Extrait du texte:

AU GRÉ DES MARÉES ET DES SAISONS
Les propriétaires de la Maison de l’Île, France et Hugo, ont généreusement accepté de nous parler de leur quotidien au sein de cette maison exceptionnelle, située au cœur d’un site et d’un lieu enchanteurs.
Ligne | Pourquoi l’Île d’Orléans ?
France + Hugo | Nous recherchions un site au bord du fleuve à moins d’une heure de notre résidence principale. Après plusieurs visites à l’Île, nous avons eu un coup de foudre pour ce terrain. Ça a été le début de la concrétisation de notre rêve. Aussi, nous avons tous les deux des ancêtres qui ont vécu sur cette de l’île, et enfants, nous y avons passé des journées dont nous gardons des souvenirs mémorables.
L. | Pourquoi avez-vous choisi de faire appel à l’équipe de Blouin Orzes architectes pour concevoir la maison ?

Objectifs:
**A.** Recopiez mot pour mot le passage de l'entretien sur la Maison de l'Île qui commence aux mots « Ligne | Pourquoi » et s'arrête après « la maison ? ».
**B.** Reprenez l'entretien sur la Maison de l'Île là où il s'arrête et écrivez la suite.

Données:
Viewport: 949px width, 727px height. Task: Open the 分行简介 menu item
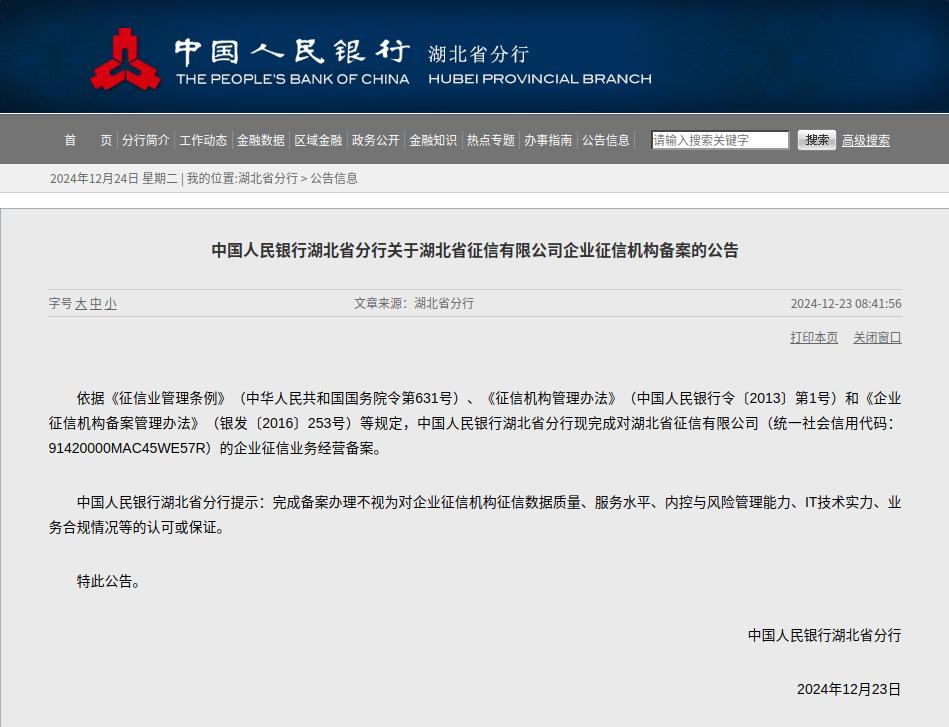(x=146, y=140)
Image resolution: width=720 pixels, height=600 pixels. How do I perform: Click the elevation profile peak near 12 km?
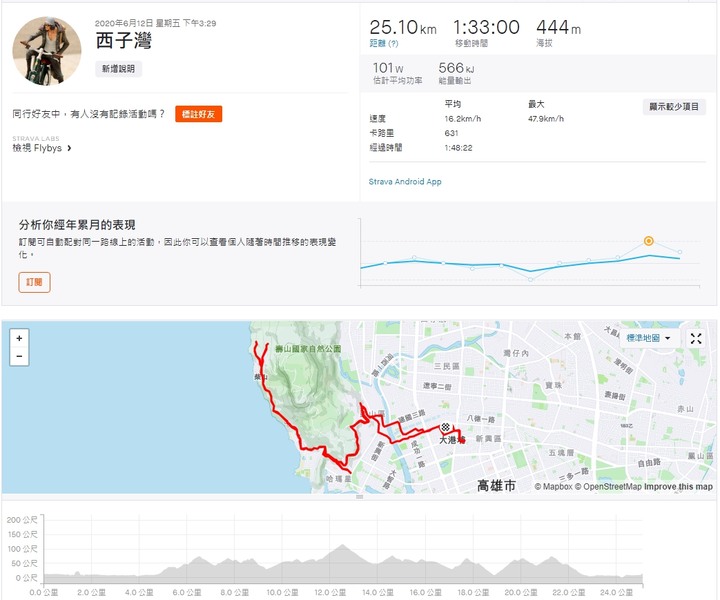click(x=342, y=545)
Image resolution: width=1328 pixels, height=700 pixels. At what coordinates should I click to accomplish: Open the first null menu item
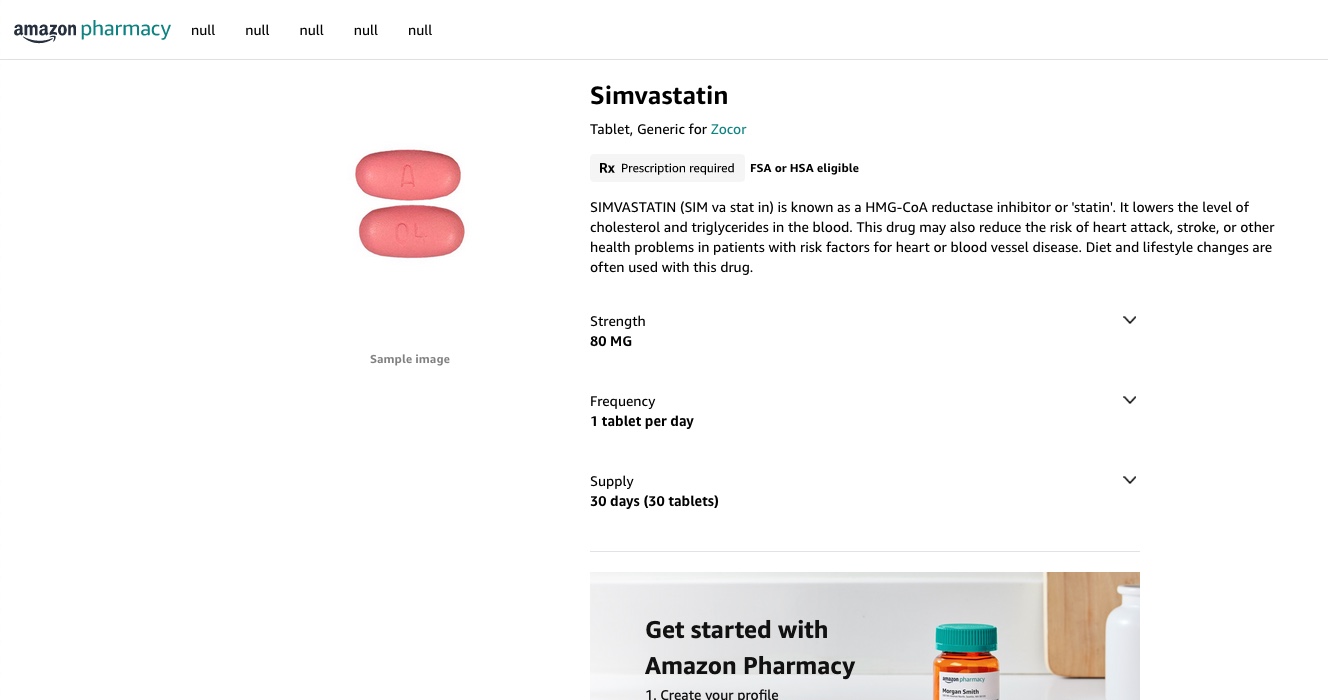tap(203, 30)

Réponses:
**A.**
Ligne | Pourquoi l’Île d’Orléans ?
France + Hugo | Nous recherchions un site au bord du fleuve à moins d’une heure de notre résidence principale. Après plusieurs visites à l’Île, nous avons eu un coup de foudre pour ce terrain. Ça a été le début de la concrétisation de notre rêve. Aussi, nous avons tous les deux des ancêtres qui ont vécu sur cette de l’île, et enfants, nous y avons passé des journées dont nous gardons des souvenirs mémorables.
L. | Pourquoi avez-vous choisi de faire appel à l’équipe de Blouin Orzes architectes pour concevoir la maison ?

**B.**
F. + H. | Après une visite à la MRC pour bien comprendre les règles à respecter dans un projet de construction à l’Île, nous avons pris la décision de nous entourer d’architectes. Nous avons alors contacté la formidable et talentueuse équipe de Blouin Orzes, et dès la première rencontre avec Marc Blouin, nous avons su que notre association serait gagnante.
L. | Y a-t-il un lieu dans la maison que vous affectionnez particulièrement ?
F. + H. | Toutes les pièces sont source de bien-être, pour nous ; impossible d’en avantager une. Que ce soit la pièce principale, avec son foyer, ses poutres de métal, son plafond cathédrale à 30 pieds au dessus de nos têtes et ses bordures de grandes fenêtres qui offrent des vues magnifiques sur chacun des côtés, la chambre des maîtres, camouflée dans les combles, avec ses puits de lumières et son alcôve, ou encore la salle familiale qui crée un lien direct avec les deux magnifiques chambres des enfants, on les aime toutes !
L. | Avez-vous l’impression que l’architecture de la maison influence votre quotidien ? Cette année, par exemple, avez-vous eu l’impression qu’elle vous aidait à vivre notre « nouvelle normalité » ?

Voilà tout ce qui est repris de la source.